What is needed is an exact copy of all the entries below.

--------------------

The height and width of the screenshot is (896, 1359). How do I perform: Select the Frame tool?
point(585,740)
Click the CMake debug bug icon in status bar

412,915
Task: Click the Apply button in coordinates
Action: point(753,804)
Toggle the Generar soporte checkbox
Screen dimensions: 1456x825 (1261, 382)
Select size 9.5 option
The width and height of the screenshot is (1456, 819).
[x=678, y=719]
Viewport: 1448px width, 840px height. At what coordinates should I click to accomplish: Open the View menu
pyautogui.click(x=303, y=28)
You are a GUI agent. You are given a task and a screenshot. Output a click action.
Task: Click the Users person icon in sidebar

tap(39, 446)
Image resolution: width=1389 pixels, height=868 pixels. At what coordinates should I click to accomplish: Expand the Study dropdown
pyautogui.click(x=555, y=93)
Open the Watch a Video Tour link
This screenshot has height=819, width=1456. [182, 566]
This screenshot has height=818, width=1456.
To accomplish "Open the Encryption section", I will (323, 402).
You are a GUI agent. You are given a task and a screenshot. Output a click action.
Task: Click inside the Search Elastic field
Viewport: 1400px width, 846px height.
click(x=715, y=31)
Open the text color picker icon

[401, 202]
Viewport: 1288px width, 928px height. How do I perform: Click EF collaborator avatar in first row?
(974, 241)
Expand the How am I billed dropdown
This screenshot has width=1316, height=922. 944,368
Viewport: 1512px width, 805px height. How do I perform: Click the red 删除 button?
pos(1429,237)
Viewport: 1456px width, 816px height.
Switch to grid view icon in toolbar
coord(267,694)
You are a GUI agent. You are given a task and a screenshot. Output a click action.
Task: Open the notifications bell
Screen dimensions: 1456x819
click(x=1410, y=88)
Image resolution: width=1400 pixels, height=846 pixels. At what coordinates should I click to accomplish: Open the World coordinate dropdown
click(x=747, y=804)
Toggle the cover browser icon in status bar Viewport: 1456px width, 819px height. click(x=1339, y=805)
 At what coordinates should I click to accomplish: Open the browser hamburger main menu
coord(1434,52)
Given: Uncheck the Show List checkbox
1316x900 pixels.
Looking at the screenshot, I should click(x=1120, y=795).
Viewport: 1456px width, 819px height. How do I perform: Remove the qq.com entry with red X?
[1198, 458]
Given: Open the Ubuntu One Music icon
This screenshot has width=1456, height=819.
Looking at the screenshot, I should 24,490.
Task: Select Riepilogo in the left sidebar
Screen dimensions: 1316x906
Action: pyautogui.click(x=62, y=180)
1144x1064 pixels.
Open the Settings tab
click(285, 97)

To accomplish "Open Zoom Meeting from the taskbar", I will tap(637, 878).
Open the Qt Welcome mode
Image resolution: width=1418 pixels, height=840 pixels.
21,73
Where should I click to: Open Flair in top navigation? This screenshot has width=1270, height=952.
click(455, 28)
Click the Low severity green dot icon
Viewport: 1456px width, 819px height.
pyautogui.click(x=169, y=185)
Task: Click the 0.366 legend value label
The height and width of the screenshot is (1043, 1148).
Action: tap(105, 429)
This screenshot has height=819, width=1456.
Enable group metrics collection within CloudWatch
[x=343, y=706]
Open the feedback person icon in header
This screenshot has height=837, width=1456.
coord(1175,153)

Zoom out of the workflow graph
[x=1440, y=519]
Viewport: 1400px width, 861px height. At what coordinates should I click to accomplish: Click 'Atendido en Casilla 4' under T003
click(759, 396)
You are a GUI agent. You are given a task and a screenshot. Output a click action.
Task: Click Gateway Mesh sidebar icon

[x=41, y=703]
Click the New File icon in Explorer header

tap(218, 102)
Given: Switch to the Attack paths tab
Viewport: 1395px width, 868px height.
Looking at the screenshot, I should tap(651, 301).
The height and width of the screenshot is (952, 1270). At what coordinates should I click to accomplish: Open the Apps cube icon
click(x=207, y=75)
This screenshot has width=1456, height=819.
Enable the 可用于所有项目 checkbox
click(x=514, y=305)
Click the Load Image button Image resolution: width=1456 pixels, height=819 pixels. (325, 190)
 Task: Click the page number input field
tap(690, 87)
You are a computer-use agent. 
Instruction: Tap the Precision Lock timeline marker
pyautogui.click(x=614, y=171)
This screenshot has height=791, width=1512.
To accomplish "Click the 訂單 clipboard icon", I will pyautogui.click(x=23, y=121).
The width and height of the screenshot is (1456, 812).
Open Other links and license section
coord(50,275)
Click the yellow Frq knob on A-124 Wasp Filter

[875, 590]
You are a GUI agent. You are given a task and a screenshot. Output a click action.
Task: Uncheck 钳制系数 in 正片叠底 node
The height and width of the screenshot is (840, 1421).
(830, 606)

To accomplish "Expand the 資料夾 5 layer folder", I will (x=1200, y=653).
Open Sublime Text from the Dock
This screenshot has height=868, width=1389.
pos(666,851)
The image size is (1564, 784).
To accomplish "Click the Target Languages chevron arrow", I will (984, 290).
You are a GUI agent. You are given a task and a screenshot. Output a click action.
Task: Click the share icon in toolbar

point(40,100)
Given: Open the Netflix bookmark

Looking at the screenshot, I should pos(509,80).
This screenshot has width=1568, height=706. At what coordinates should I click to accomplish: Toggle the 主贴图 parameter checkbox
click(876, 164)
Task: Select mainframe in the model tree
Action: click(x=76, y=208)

--------------------

Completed exercise
The height and width of the screenshot is (896, 1359). How do I perform: Select the Frame tool?
point(585,740)
Click the CMake debug bug icon in status bar

412,915
Task: Click the Apply button in coordinates
Action: point(753,804)
Toggle the Generar soporte checkbox
Screen dimensions: 1456x825 (1261, 382)
Select size 9.5 option
The width and height of the screenshot is (1456, 819).
[x=678, y=719]
Viewport: 1448px width, 840px height. At what coordinates should I click to accomplish: Open the View menu
pyautogui.click(x=303, y=28)
You are a GUI agent. You are given a task and a screenshot. Output a click action.
Task: Click the Users person icon in sidebar

tap(39, 446)
Image resolution: width=1389 pixels, height=868 pixels. At what coordinates should I click to accomplish: Expand the Study dropdown
pyautogui.click(x=555, y=93)
Open the Watch a Video Tour link
This screenshot has height=819, width=1456. [182, 566]
This screenshot has height=818, width=1456.
To accomplish "Open the Encryption section", I will (323, 402).
You are a GUI agent. You are given a task and a screenshot. Output a click action.
Task: Click inside the Search Elastic field
Viewport: 1400px width, 846px height.
click(x=715, y=31)
Open the text color picker icon

[401, 202]
Viewport: 1288px width, 928px height. How do I perform: Click EF collaborator avatar in first row?
(974, 241)
Expand the How am I billed dropdown
This screenshot has width=1316, height=922. 944,368
Viewport: 1512px width, 805px height. How do I perform: Click the red 删除 button?
pos(1429,237)
Viewport: 1456px width, 816px height.
Switch to grid view icon in toolbar
coord(267,694)
You are a GUI agent. You are given a task and a screenshot. Output a click action.
Task: Open the notifications bell
Screen dimensions: 1456x819
click(x=1410, y=88)
Image resolution: width=1400 pixels, height=846 pixels. At what coordinates should I click to accomplish: Open the World coordinate dropdown
click(x=747, y=804)
Toggle the cover browser icon in status bar Viewport: 1456px width, 819px height. click(x=1339, y=805)
 At what coordinates should I click to accomplish: Open the browser hamburger main menu
coord(1434,52)
Given: Uncheck the Show List checkbox
1316x900 pixels.
Looking at the screenshot, I should click(x=1120, y=795).
Viewport: 1456px width, 819px height. How do I perform: Remove the qq.com entry with red X?
[1198, 458]
Given: Open the Ubuntu One Music icon
This screenshot has width=1456, height=819.
Looking at the screenshot, I should 24,490.
Task: Select Riepilogo in the left sidebar
Screen dimensions: 1316x906
Action: pyautogui.click(x=62, y=180)
1144x1064 pixels.
Open the Settings tab
click(285, 97)

To accomplish "Open Zoom Meeting from the taskbar", I will tap(637, 878).
Open the Qt Welcome mode
Image resolution: width=1418 pixels, height=840 pixels.
21,73
Where should I click to: Open Flair in top navigation? This screenshot has width=1270, height=952.
click(455, 28)
Click the Low severity green dot icon
Viewport: 1456px width, 819px height.
pyautogui.click(x=169, y=185)
Task: Click the 0.366 legend value label
The height and width of the screenshot is (1043, 1148).
Action: tap(105, 429)
This screenshot has height=819, width=1456.
Enable group metrics collection within CloudWatch
[x=343, y=706]
Open the feedback person icon in header
This screenshot has height=837, width=1456.
coord(1175,153)

Zoom out of the workflow graph
[x=1440, y=519]
Viewport: 1400px width, 861px height. At what coordinates should I click to accomplish: Click 'Atendido en Casilla 4' under T003
click(759, 396)
You are a GUI agent. You are given a task and a screenshot. Output a click action.
Task: Click Gateway Mesh sidebar icon

[x=41, y=703]
Click the New File icon in Explorer header

tap(218, 102)
Given: Switch to the Attack paths tab
Viewport: 1395px width, 868px height.
Looking at the screenshot, I should tap(651, 301).
The height and width of the screenshot is (952, 1270). At what coordinates should I click to accomplish: Open the Apps cube icon
click(x=207, y=75)
This screenshot has width=1456, height=819.
Enable the 可用于所有项目 checkbox
click(x=514, y=305)
Click the Load Image button Image resolution: width=1456 pixels, height=819 pixels. (325, 190)
 Task: Click the page number input field
tap(690, 87)
You are a computer-use agent. 
Instruction: Tap the Precision Lock timeline marker
pyautogui.click(x=614, y=171)
This screenshot has height=791, width=1512.
To accomplish "Click the 訂單 clipboard icon", I will pyautogui.click(x=23, y=121).
The width and height of the screenshot is (1456, 812).
Open Other links and license section
coord(50,275)
Click the yellow Frq knob on A-124 Wasp Filter

[875, 590]
You are a GUI agent. You are given a task and a screenshot. Output a click action.
Task: Uncheck 钳制系数 in 正片叠底 node
The height and width of the screenshot is (840, 1421).
(830, 606)

To accomplish "Expand the 資料夾 5 layer folder", I will (x=1200, y=653).
Open Sublime Text from the Dock
This screenshot has height=868, width=1389.
pos(666,851)
The image size is (1564, 784).
To accomplish "Click the Target Languages chevron arrow", I will (984, 290).
You are a GUI agent. You are given a task and a screenshot. Output a click action.
Task: Click the share icon in toolbar

point(40,100)
Given: Open the Netflix bookmark

Looking at the screenshot, I should pos(509,80).
This screenshot has width=1568, height=706. At what coordinates should I click to accomplish: Toggle the 主贴图 parameter checkbox
click(876, 164)
Task: Select mainframe in the model tree
Action: click(x=76, y=208)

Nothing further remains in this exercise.